### Task requirements
Copy out the entire listing precisely.

((

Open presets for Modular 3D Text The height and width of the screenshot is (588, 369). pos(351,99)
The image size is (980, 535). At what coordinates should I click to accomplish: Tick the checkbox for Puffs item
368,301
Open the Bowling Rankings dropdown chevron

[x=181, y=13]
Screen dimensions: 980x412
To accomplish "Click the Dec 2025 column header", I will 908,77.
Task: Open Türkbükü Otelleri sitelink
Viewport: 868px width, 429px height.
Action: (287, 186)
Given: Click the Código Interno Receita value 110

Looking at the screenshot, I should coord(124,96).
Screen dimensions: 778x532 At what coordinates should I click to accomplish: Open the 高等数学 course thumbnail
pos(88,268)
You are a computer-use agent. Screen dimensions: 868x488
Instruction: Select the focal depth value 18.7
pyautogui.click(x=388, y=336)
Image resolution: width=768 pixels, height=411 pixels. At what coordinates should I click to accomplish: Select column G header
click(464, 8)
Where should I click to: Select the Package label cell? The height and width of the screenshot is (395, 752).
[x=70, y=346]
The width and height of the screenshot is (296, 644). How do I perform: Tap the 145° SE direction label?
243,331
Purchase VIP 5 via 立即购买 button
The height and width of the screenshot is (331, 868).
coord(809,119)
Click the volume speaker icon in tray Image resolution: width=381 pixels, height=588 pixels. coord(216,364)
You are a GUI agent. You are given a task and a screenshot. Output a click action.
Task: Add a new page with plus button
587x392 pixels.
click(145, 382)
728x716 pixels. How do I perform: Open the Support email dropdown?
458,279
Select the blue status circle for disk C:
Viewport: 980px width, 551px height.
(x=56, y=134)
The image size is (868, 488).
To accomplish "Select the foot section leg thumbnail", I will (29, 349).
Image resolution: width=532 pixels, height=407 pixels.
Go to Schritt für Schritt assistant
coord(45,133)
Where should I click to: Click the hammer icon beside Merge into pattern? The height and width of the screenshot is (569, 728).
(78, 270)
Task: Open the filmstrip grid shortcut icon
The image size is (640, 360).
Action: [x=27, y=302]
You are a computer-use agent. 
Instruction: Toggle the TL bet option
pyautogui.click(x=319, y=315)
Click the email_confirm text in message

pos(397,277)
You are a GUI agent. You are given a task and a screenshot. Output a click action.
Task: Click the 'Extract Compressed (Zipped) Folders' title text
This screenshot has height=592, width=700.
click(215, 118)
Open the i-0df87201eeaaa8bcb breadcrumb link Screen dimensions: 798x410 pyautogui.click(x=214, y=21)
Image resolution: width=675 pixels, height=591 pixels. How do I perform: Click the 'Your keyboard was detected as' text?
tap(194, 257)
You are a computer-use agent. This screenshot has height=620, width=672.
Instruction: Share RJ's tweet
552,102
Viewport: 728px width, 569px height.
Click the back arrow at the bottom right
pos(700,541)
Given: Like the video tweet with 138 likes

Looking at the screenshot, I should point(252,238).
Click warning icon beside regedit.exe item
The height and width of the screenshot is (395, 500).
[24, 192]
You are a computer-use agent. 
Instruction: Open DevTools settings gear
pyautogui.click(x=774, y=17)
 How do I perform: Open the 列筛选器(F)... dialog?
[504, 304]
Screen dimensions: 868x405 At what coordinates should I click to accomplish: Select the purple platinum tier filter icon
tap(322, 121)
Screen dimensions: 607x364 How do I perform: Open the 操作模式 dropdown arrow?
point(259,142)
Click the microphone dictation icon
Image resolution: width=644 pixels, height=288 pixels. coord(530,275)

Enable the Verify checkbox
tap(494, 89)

))

### Expected answer
Open presets for Modular 3D Text The height and width of the screenshot is (588, 369). pos(351,99)
The image size is (980, 535). At what coordinates should I click to accomplish: Tick the checkbox for Puffs item
368,301
Open the Bowling Rankings dropdown chevron

[x=181, y=13]
Screen dimensions: 980x412
To accomplish "Click the Dec 2025 column header", I will 908,77.
Task: Open Türkbükü Otelleri sitelink
Viewport: 868px width, 429px height.
Action: (287, 186)
Given: Click the Código Interno Receita value 110

Looking at the screenshot, I should coord(124,96).
Screen dimensions: 778x532 At what coordinates should I click to accomplish: Open the 高等数学 course thumbnail
pos(88,268)
You are a computer-use agent. Screen dimensions: 868x488
Instruction: Select the focal depth value 18.7
pyautogui.click(x=388, y=336)
Image resolution: width=768 pixels, height=411 pixels. At what coordinates should I click to accomplish: Select column G header
click(464, 8)
Where should I click to: Select the Package label cell? The height and width of the screenshot is (395, 752).
[x=70, y=346]
The width and height of the screenshot is (296, 644). How do I perform: Tap the 145° SE direction label?
243,331
Purchase VIP 5 via 立即购买 button
The height and width of the screenshot is (331, 868).
coord(809,119)
Click the volume speaker icon in tray Image resolution: width=381 pixels, height=588 pixels. coord(216,364)
You are a GUI agent. You are given a task and a screenshot. Output a click action.
Task: Add a new page with plus button
587x392 pixels.
click(145, 382)
728x716 pixels. How do I perform: Open the Support email dropdown?
458,279
Select the blue status circle for disk C:
Viewport: 980px width, 551px height.
(x=56, y=134)
The image size is (868, 488).
To accomplish "Select the foot section leg thumbnail", I will (29, 349).
Image resolution: width=532 pixels, height=407 pixels.
Go to Schritt für Schritt assistant
coord(45,133)
Where should I click to: Click the hammer icon beside Merge into pattern? The height and width of the screenshot is (569, 728).
(78, 270)
Task: Open the filmstrip grid shortcut icon
The image size is (640, 360).
Action: [x=27, y=302]
You are a computer-use agent. 
Instruction: Toggle the TL bet option
pyautogui.click(x=319, y=315)
Click the email_confirm text in message

pos(397,277)
You are a GUI agent. You are given a task and a screenshot. Output a click action.
Task: Click the 'Extract Compressed (Zipped) Folders' title text
This screenshot has height=592, width=700.
click(215, 118)
Open the i-0df87201eeaaa8bcb breadcrumb link Screen dimensions: 798x410 pyautogui.click(x=214, y=21)
Image resolution: width=675 pixels, height=591 pixels. How do I perform: Click the 'Your keyboard was detected as' text?
tap(194, 257)
You are a computer-use agent. This screenshot has height=620, width=672.
Instruction: Share RJ's tweet
552,102
Viewport: 728px width, 569px height.
Click the back arrow at the bottom right
pos(700,541)
Given: Like the video tweet with 138 likes

Looking at the screenshot, I should point(252,238).
Click warning icon beside regedit.exe item
The height and width of the screenshot is (395, 500).
[24, 192]
You are a computer-use agent. 
Instruction: Open DevTools settings gear
pyautogui.click(x=774, y=17)
 How do I perform: Open the 列筛选器(F)... dialog?
[504, 304]
Screen dimensions: 868x405 At what coordinates should I click to accomplish: Select the purple platinum tier filter icon
tap(322, 121)
Screen dimensions: 607x364 How do I perform: Open the 操作模式 dropdown arrow?
point(259,142)
Click the microphone dictation icon
Image resolution: width=644 pixels, height=288 pixels. coord(530,275)

Enable the Verify checkbox
tap(494, 89)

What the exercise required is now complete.